— start —

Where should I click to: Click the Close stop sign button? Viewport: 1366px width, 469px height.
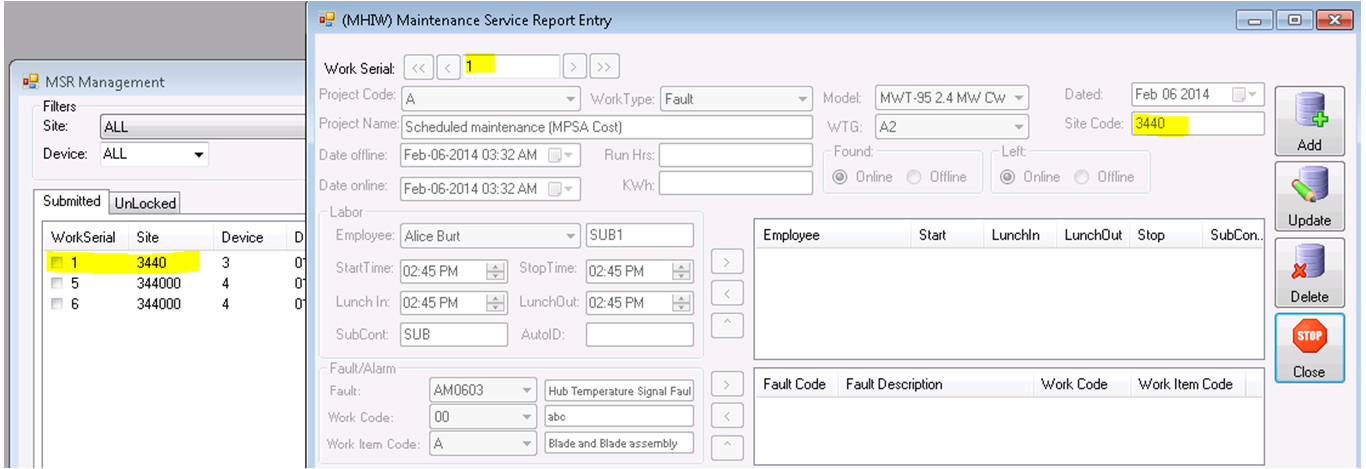coord(1309,347)
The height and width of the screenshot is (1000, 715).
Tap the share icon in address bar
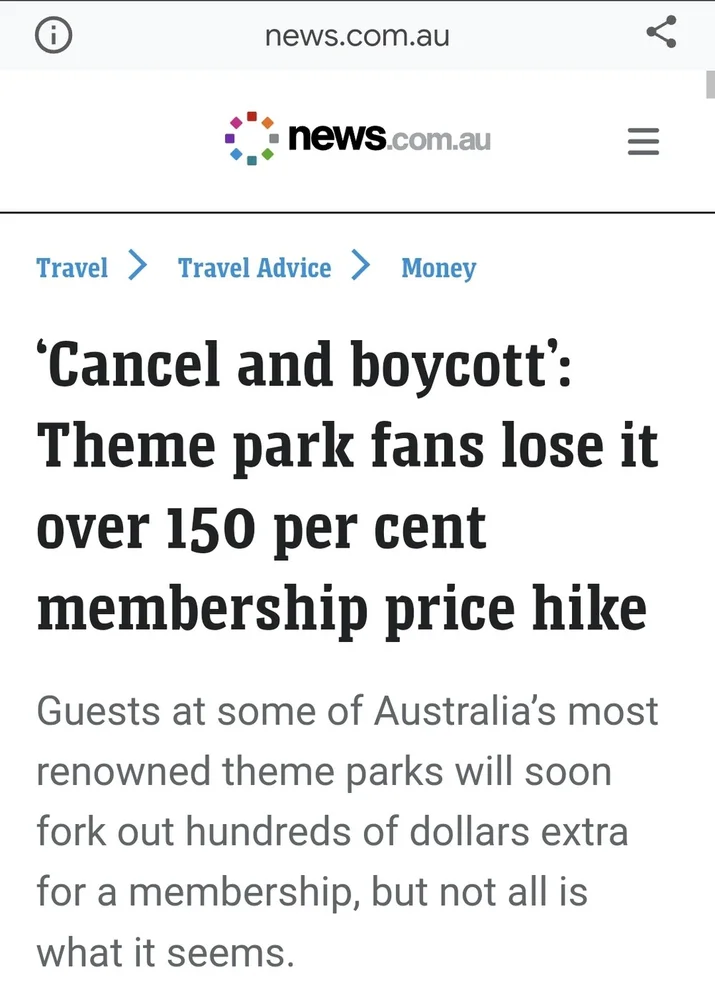[661, 32]
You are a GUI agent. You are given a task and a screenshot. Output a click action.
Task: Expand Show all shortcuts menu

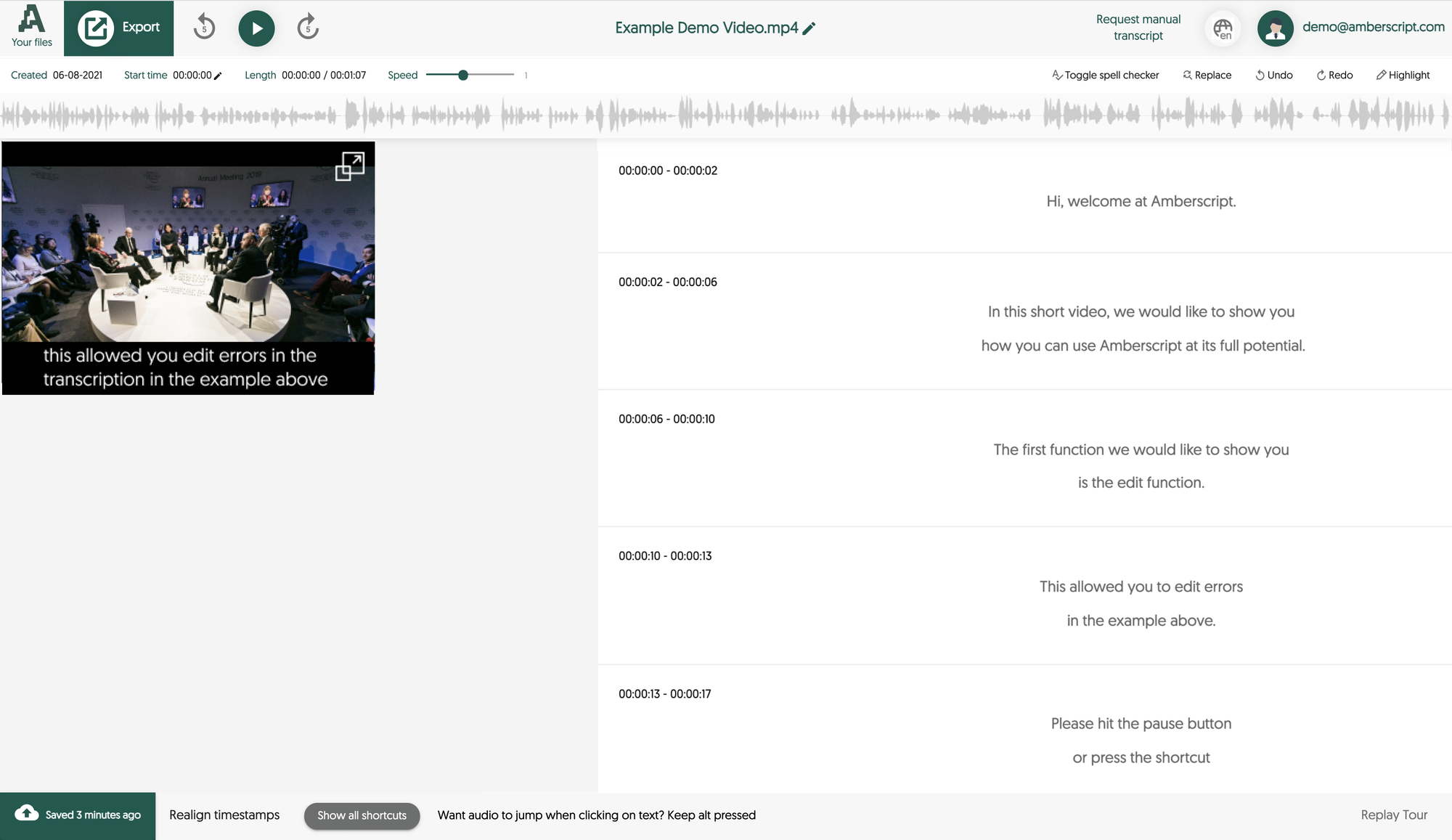pyautogui.click(x=363, y=814)
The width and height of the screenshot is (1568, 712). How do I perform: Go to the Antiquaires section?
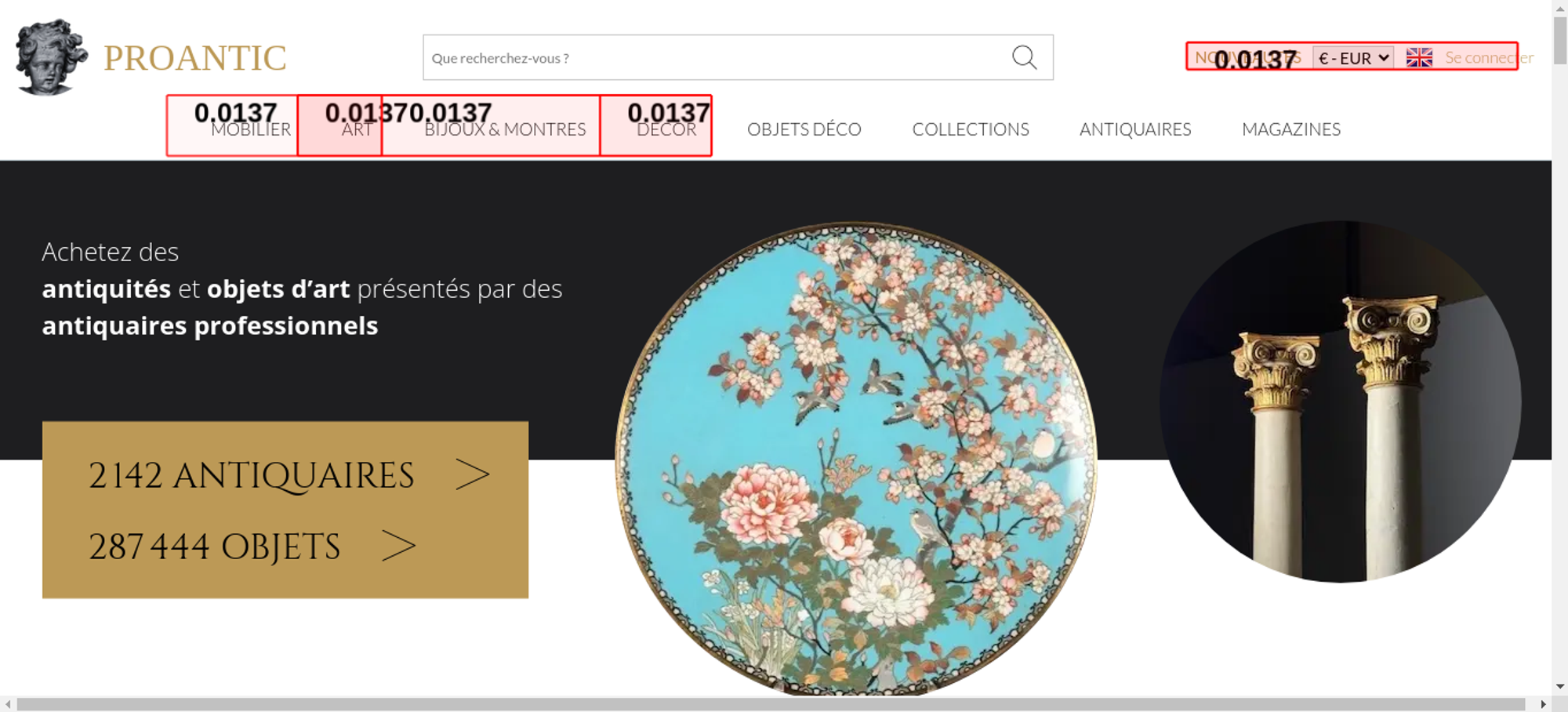click(1135, 129)
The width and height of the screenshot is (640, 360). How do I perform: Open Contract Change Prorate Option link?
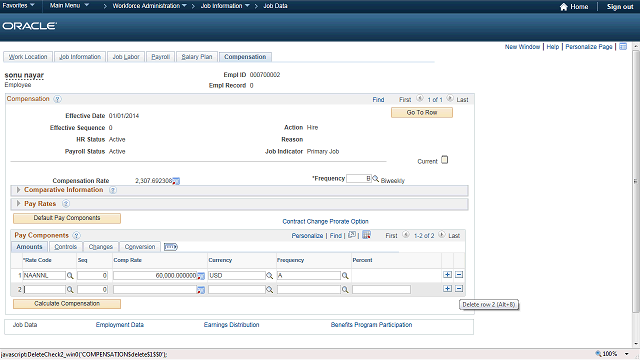coord(325,221)
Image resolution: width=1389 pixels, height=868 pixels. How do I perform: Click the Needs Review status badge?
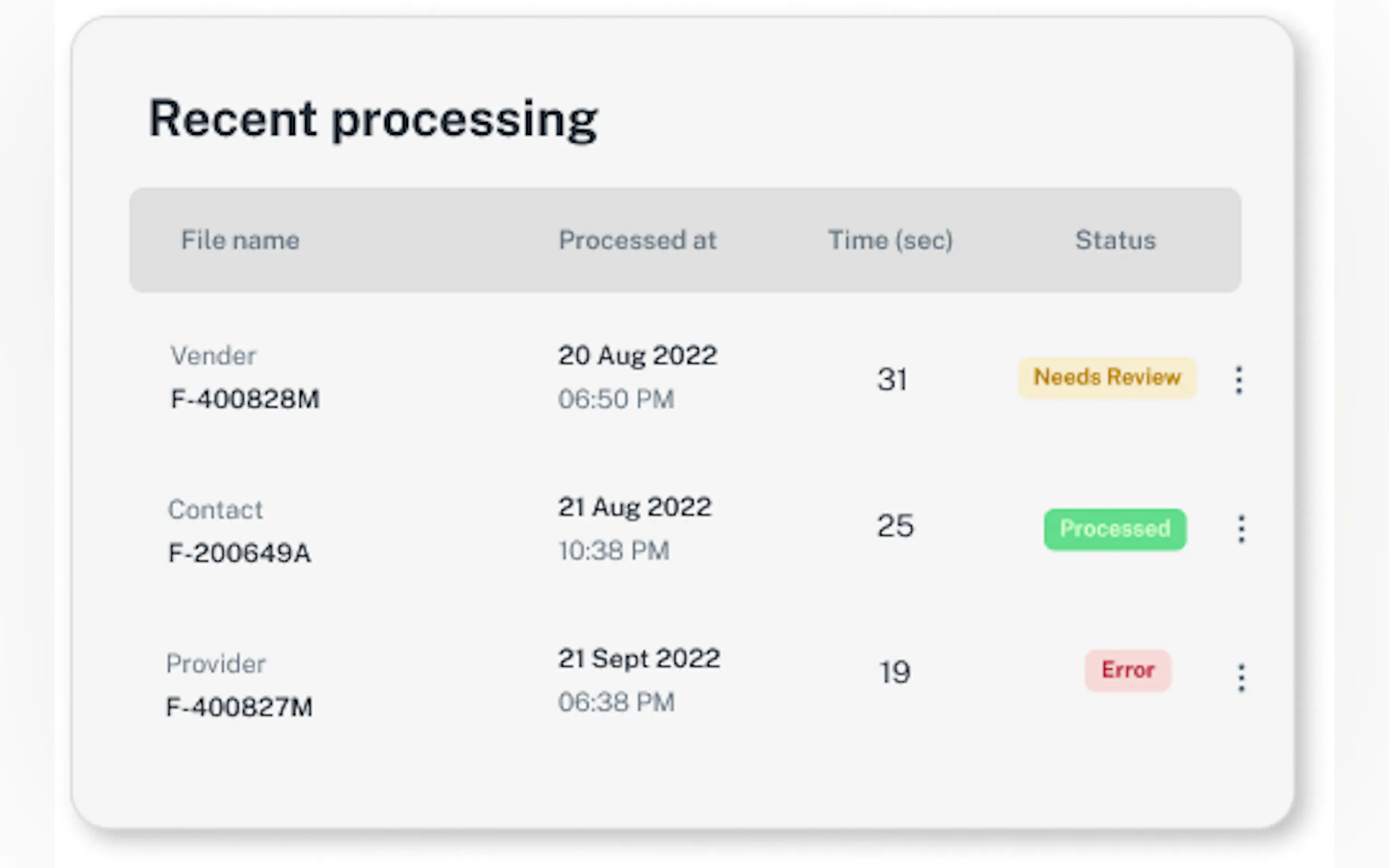click(1107, 378)
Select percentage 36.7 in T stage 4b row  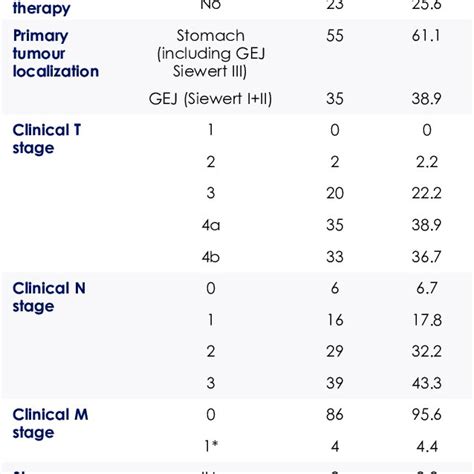coord(426,257)
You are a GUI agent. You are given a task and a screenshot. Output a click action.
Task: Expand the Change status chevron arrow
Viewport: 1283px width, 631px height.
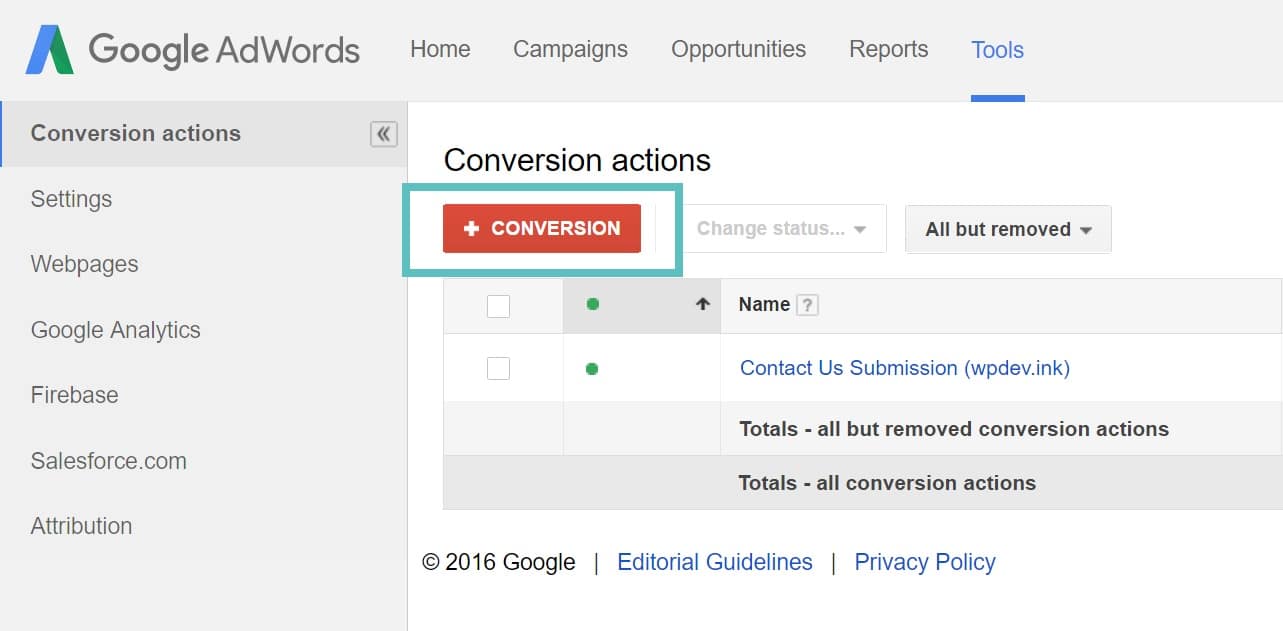(x=861, y=229)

— end —

▸ **EXERCISE INSTRUCTIONS**:
Which lines in the items above contain the string "width", with case counting? Extract each of those lines in full.

▸ **OUTPUT OF THE EXERCISE**:
Where should I click to: Click the Close stop sign button? Viewport: 1366px width, 469px height.
The height and width of the screenshot is (1000, 715).
The width and height of the screenshot is (1568, 712). How do I perform: Go to the Antiquaires section?
The width and height of the screenshot is (640, 360). How do I perform: Open Contract Change Prorate Option link?
Image resolution: width=1389 pixels, height=868 pixels. How do I perform: Click the Needs Review status badge?
Viewport: 1283px width, 631px height.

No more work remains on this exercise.